Just as a side node: it is even not easy for TS although TS walks the parent chain to find a tsconfig.json file. If a folder X requires TS 2.2 and a folder Y requires TS 2.4 and they are in a multi root setup then we still need to start 2 servers. So it might be and option to always start a language server pre workspace root folder even in a multi root setup. This is especially true since it would ease resource management as well since the folder setup will be dynamic and not a static property.
felixfbecker commentedon Jun 12, 2017
@dbaeumer so for the time being, you will just spawn a language server per folder? Just so the implications are clear, that means jump-to-definition etc. will not work across the
additionalFolders
for at least PHP (which is fine if you want to accept that as an initial trade-off).dbaeumer commentedon Jun 12, 2017
@felixfbecker this is not what I was trying to say: we need to understand the pros and cons of both approaches and then decide what we will do.

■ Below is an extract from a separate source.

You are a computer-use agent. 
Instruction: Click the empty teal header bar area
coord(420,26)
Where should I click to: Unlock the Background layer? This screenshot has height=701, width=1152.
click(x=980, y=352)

Commenting on our example I think we need to understand the different use case:
fipda commentedon Jun 13, 2017
IMHO loading project A and then B or loading B and then A, should not matter as they remain independent. Which settings are used should depend on the concept of "active" project, much like it was in Visual Studio, visually indicated by showing the root folder name in bold, but could be anything. Switching between projects meant context switching all active settings, for debugging, everything the project contains, as if it was the only project loaded. The only difference is that you see them both on the screen and can switch between them (so both should be loaded in memory to make context switching as fast as possible, including which plugins are active, but settings that are same in A as B obviously do not switching, such as plugins that are used for both A and B).

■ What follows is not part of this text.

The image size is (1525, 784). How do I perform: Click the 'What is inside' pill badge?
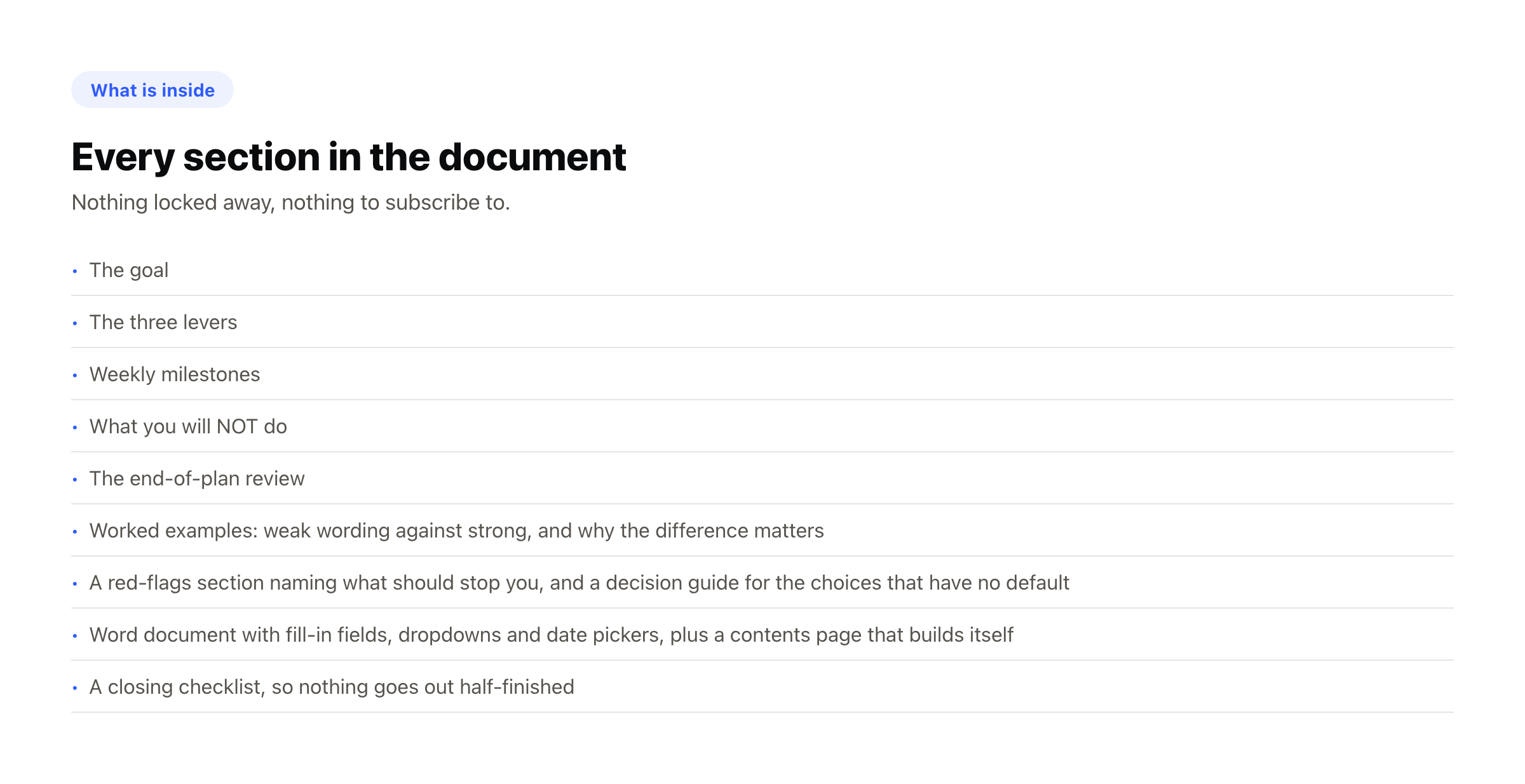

To make project A and B dependent, an overriding and optional settings file should be stored that effectively becomes project C, but has references to A and B and can contain shared settings that override those in A and B, including plugins and themes, which will make context switching faster because these are not context switched (loaded/unloaded) from A or B. Settings not overriden in C, again are taken from the active project A or B.
When sharing these multiple projcts, only file C needs to be shared, with references to the github repository. when C is loaded and sub projects are missing from filesystem, user is asked if it wants to fetch these (in a list with checked checkboxes, allowing users to uncheck those they do not want to fetch), and targetting either sub folder at the root of the C project by default, or let users browse for an alternative location per project.
Filesystem could look like this:
Creating an empty folder C and adding project folders A and B and then opening code in C should be enough to open A and B without any dependencies, but making overriding settings, perhaps by importing and merging those of A and B, requires saving as settings in folder C. When starting code from within subfolder A or B will only open that folder as one would expect. A and B remain independent and their dependency is only known by VisualCode based on settings in C. Projects A and B need not be in subfolder C, but then they must be added to C settings via VisualCode UI or manually in C settings.
mvestergaard commentedon Jun 15, 2017
Is the concept of a project file part of this?
Meaning a file you can open which loads multiple predefined folders. This would make it easier when working in teams.